Pour qui, un peu comme nous, aurait délaissé Lowfish depuis plusieurs années, malgré des sorties assez régulières, le contact se reprend immédiatement, puisque son électro-pop, aux fortes consonances 80’s, basée sur une rythmique assez basique et une atmosphère primesautière, constitue toujours sa marque de fabrique. Mais ce C100 d’ouverture agit également comme un mini-leurre car, sur des titres suivants, le Canadien sait déployer d’autres vertus, allant chercher d’autres sonorités, moins datées et plus variées, comme Saunter et ses couleurs plus sombres.

Toutefois, la force de Gregory De Rocher réside assurément dans cette capacité à délivrer émotion, nostalgie et patine, dans un mouvement mélodiquement travaillé et assez minimaliste de surcroît (The 7th, Moth). Cela peut le conduire à des propositions plus faibles, tel ce Mostly Cloudy à la pulsation trop mécanique, mais aussi à d’éclatantes réussites, comme cet End Credits qui, effectivement, conclut la partie « contemporaine » de l’album, avec sa construction progressive et ses deux lignes chromatiques superposées.

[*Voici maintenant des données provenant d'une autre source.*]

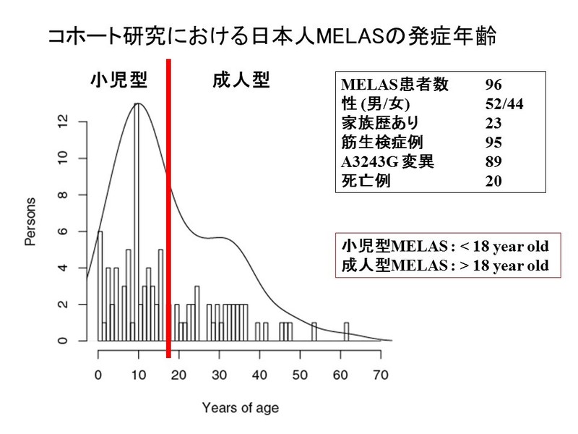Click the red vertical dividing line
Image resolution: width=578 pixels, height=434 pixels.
[x=168, y=210]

Les dix morceaux issus des archives récentes de Lowfish restent majoritairement dans la même veine avec, là aussi, quelques incursions autres, à l’image des attaques plus franches de Mv37 ou bien des samples vocaux masculins sur Blood. De bien belles pièces émergent aussi de ces EP et singles, avec Hypersensitivity, plus soutenu que les autres offres et plus sautillant, par conséquent, Scarborough Brutalist avec ses mélodies qui se répondent, ou encore Hello Tinnitus, à la frontière entre 8-bit et electronica.